Telus has invested billions in network upgrades to ensure remains competitive and is prepared for the arrival of 5G.
The 2019 capital plan is expected to be similar to 2018 at $2.85 billion. The company has moved beyond the peak of its aggressive investment initiative and is seeing free cash flow increase. This should continue and is expected to support annual dividend growth. The company just raised the payout for the sixteenth time since 2011. The current distribution provides a yield of 4.6%.
Telus tends to hold up well when the broader market hits a rough patch, which has certainly been the case in the past two months. The stock is up from $44.30 to $47, which isn’t too far off the 2018 high near $49.
TD also reported strong results in its latest quarter. Fiscal Q4 adjusted net income came in at a cool $3 billion, representing a 17% increase over the same period last year.
The U.S. operations delivered the best results with adjusted net income rising 38% compared to Q4 2017. Rising interest rates are helping boost net interest margins and the company is benefitting from lower tax rates in the United States.
TD’s oil and gas exposure represents less than 1% of its total gross loans, so investors shouldn’t have to worry about the bank’s exposure to troubled energy companies.
The mortgage loan book is large, but TD is well capitalized and a significant part of the portfolio is insured. Things would have to get pretty bad in the Canadian housing market before TD sees a material impact.

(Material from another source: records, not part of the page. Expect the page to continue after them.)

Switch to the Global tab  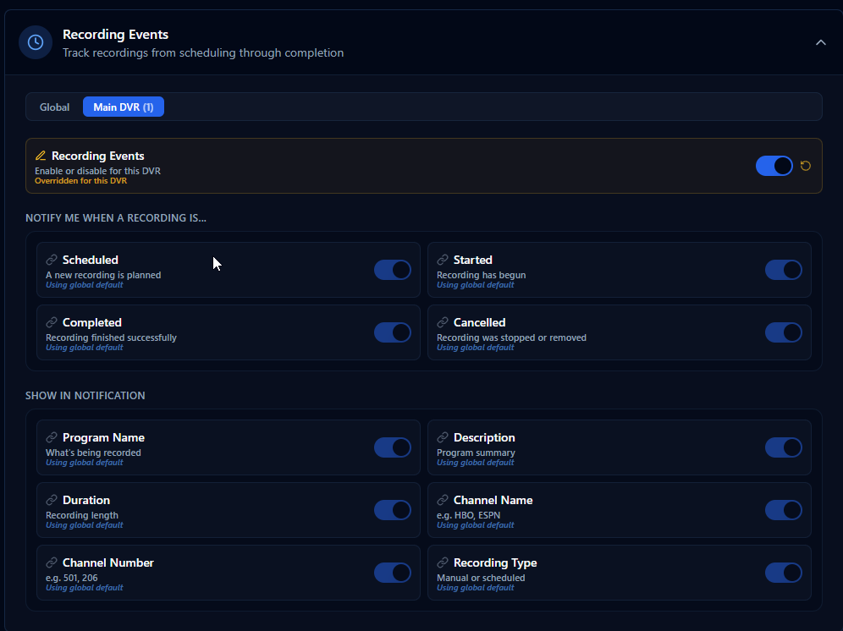(x=55, y=107)
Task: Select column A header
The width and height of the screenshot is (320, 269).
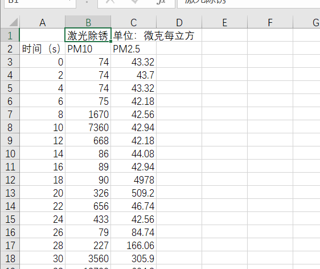Action: [x=43, y=22]
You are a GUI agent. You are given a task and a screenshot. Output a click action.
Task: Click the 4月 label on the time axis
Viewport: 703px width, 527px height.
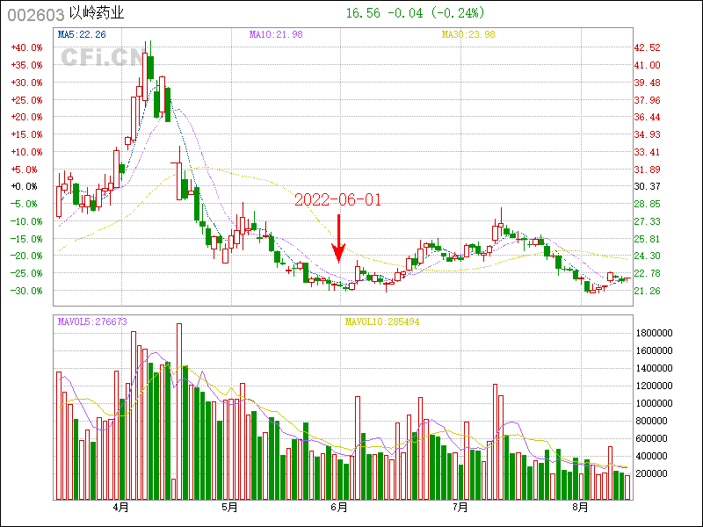[121, 507]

The company has a strong track record of dividend growth, which should continue. TD raised the payout by more than 11% in 2018. The current distribution provides a yield of 4.6%.
TD’s stock is down from close to $80 per share in September to $70.
Is one a better RRSP bet?
Telus and TD should both be solid RRSP picks for a buy-and-hold portfolio. If you only buy one, I would probably go with TD today. The company continues to generate strong profits and the pullback in the past two months looks overdone.